▸ **Exercise**
Exclude the pictures, then quote exactly the lines from the one holding "Viewport: 491px width, 363px height." through the last line of the records.

▸ **Record extracts**
:::

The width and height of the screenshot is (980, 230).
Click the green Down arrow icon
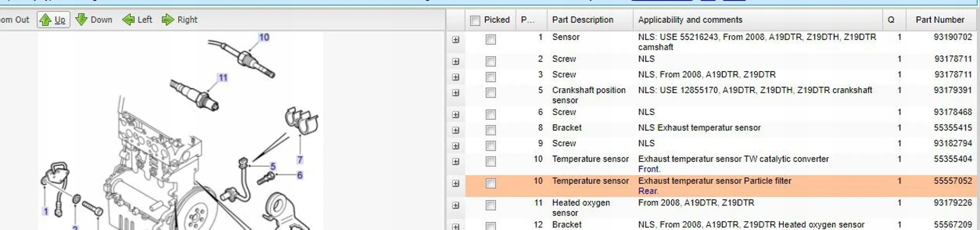coord(81,20)
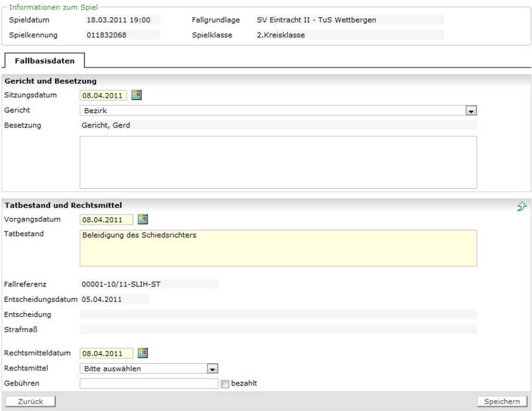Click into the Sitzungsdatum date field
The image size is (532, 411).
[103, 96]
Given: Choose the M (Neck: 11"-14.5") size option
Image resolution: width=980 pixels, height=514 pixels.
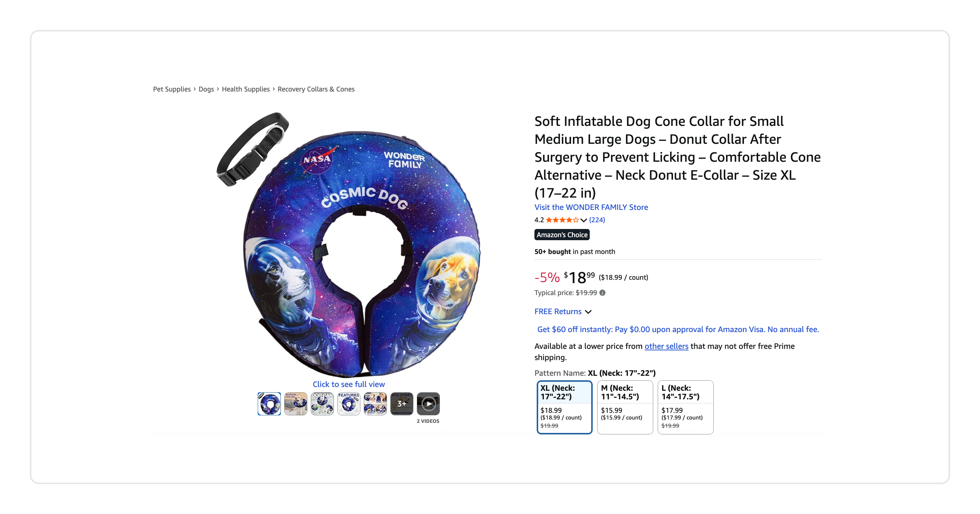Looking at the screenshot, I should pyautogui.click(x=625, y=407).
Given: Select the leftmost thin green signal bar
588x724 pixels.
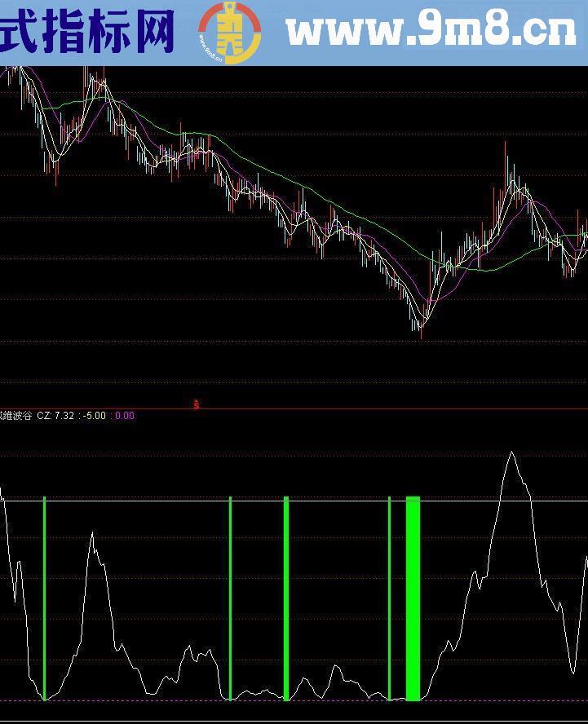Looking at the screenshot, I should click(x=45, y=598).
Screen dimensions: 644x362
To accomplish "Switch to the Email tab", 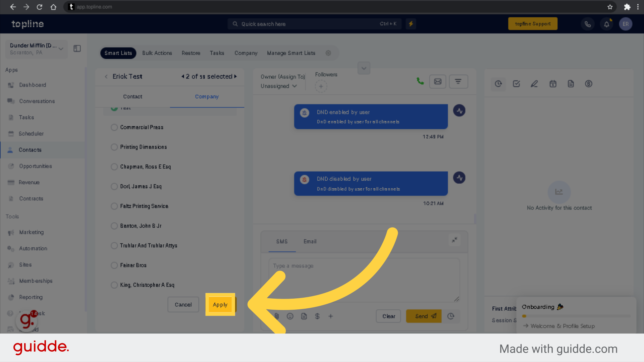I will point(310,241).
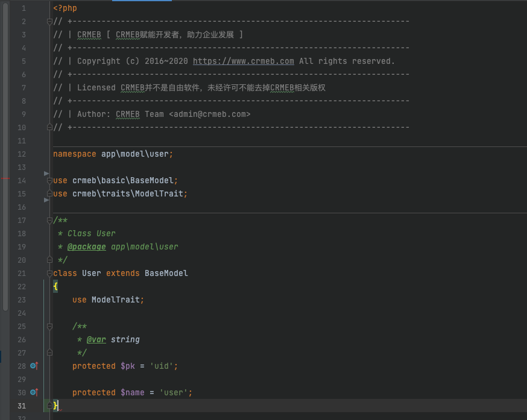Collapse header comment block at line 2
This screenshot has height=420, width=527.
pos(49,22)
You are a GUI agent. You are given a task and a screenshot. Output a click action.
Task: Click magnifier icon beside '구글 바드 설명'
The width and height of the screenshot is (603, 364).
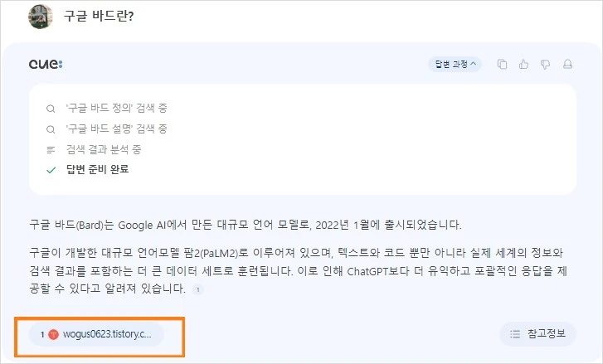pyautogui.click(x=51, y=129)
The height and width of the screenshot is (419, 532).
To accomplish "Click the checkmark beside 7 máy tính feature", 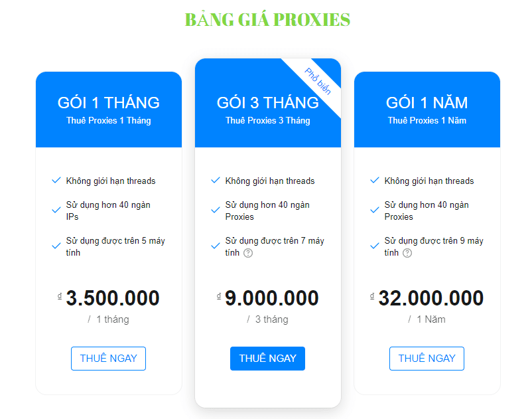I will coord(216,246).
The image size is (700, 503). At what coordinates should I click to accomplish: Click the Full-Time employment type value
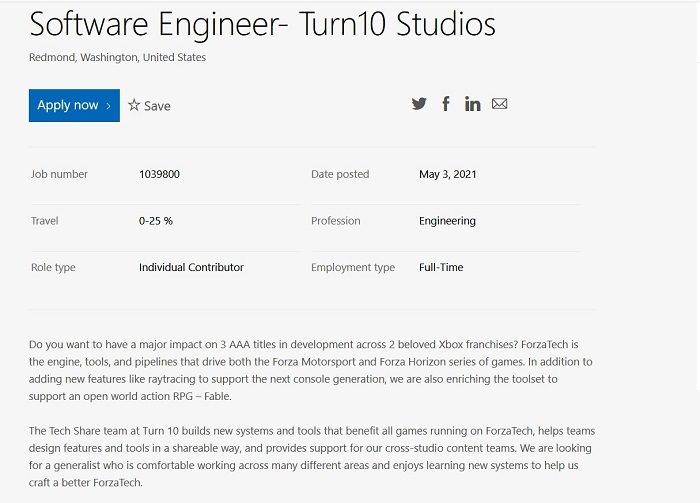(x=441, y=268)
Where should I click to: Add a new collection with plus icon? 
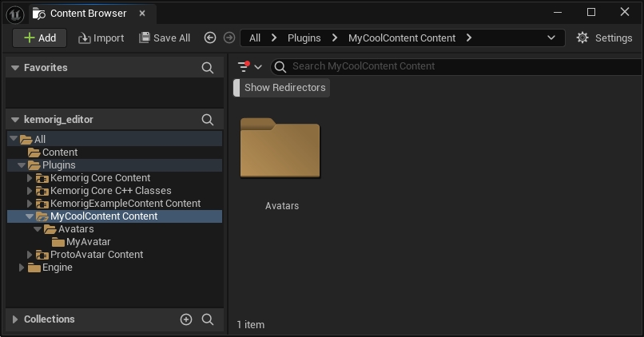point(186,319)
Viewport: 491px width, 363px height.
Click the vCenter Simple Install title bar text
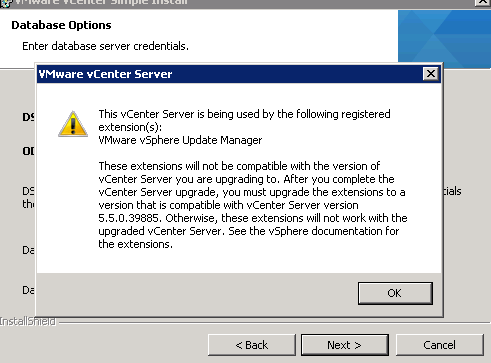(x=101, y=2)
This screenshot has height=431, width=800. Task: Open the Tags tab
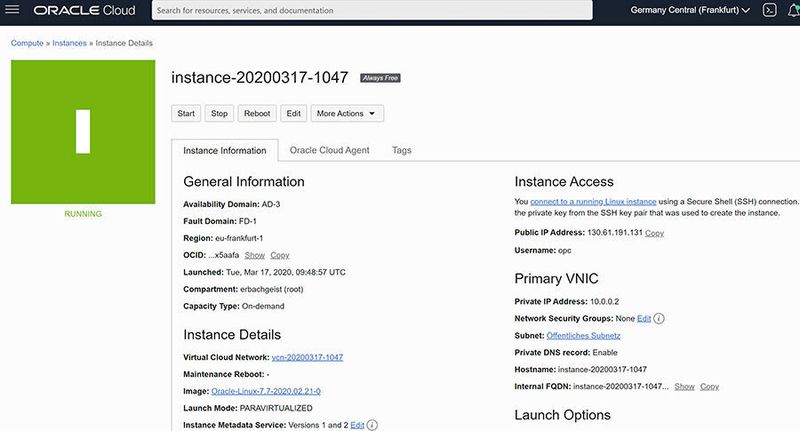tap(401, 150)
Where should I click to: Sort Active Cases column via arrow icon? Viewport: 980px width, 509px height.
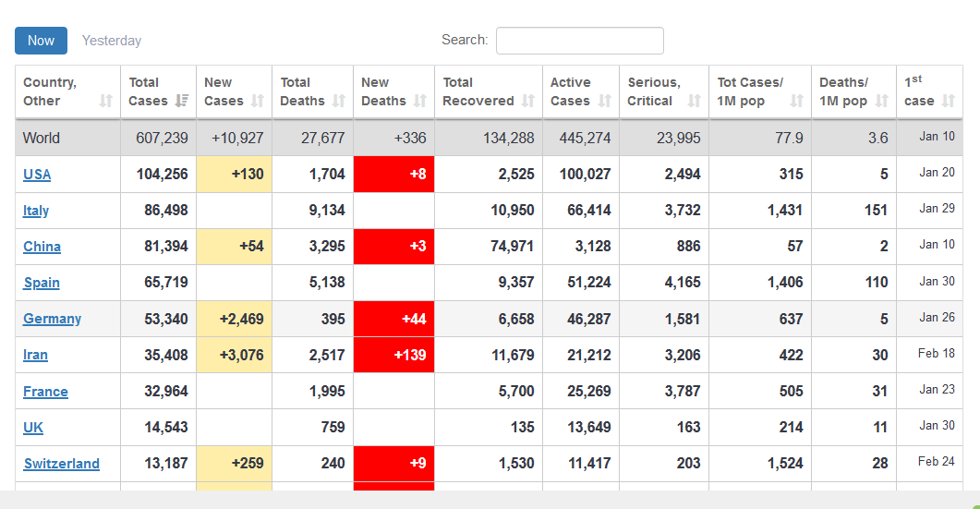605,101
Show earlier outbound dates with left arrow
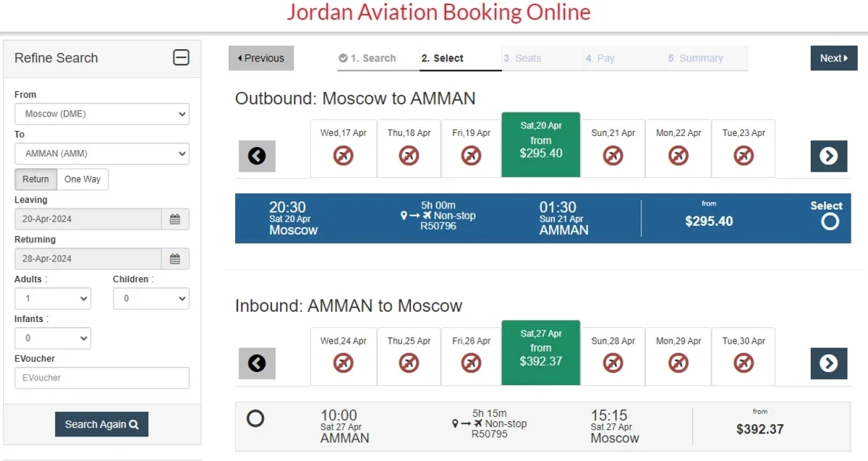The height and width of the screenshot is (461, 868). click(257, 156)
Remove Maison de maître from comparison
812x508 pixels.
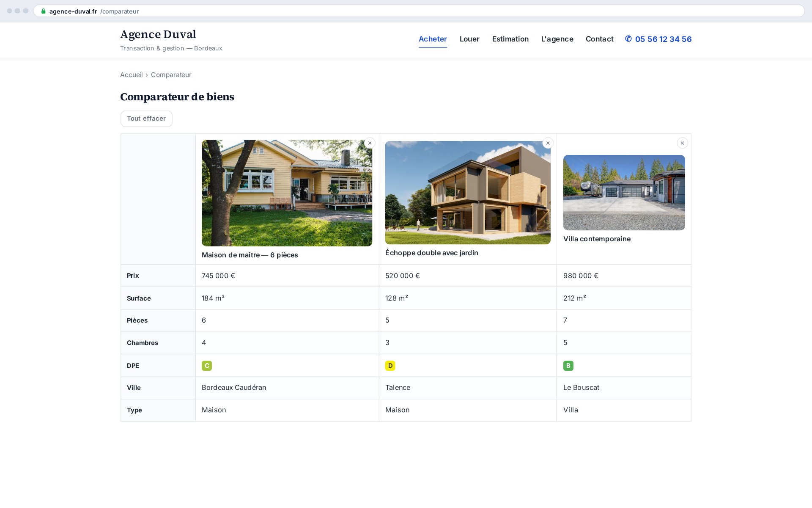(x=370, y=143)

:::

▸ **Response area**
Viewport: 491px width, 363px height.
Click the vCenter Simple Install title bar text
(x=101, y=2)
This screenshot has height=431, width=800. Task: Open the Tags tab
tap(401, 150)
Where should I click to: Sort Active Cases column via arrow icon? Viewport: 980px width, 509px height.
605,101
Show earlier outbound dates with left arrow
The height and width of the screenshot is (461, 868). click(257, 156)
Remove Maison de maître from comparison
812x508 pixels.
(x=370, y=143)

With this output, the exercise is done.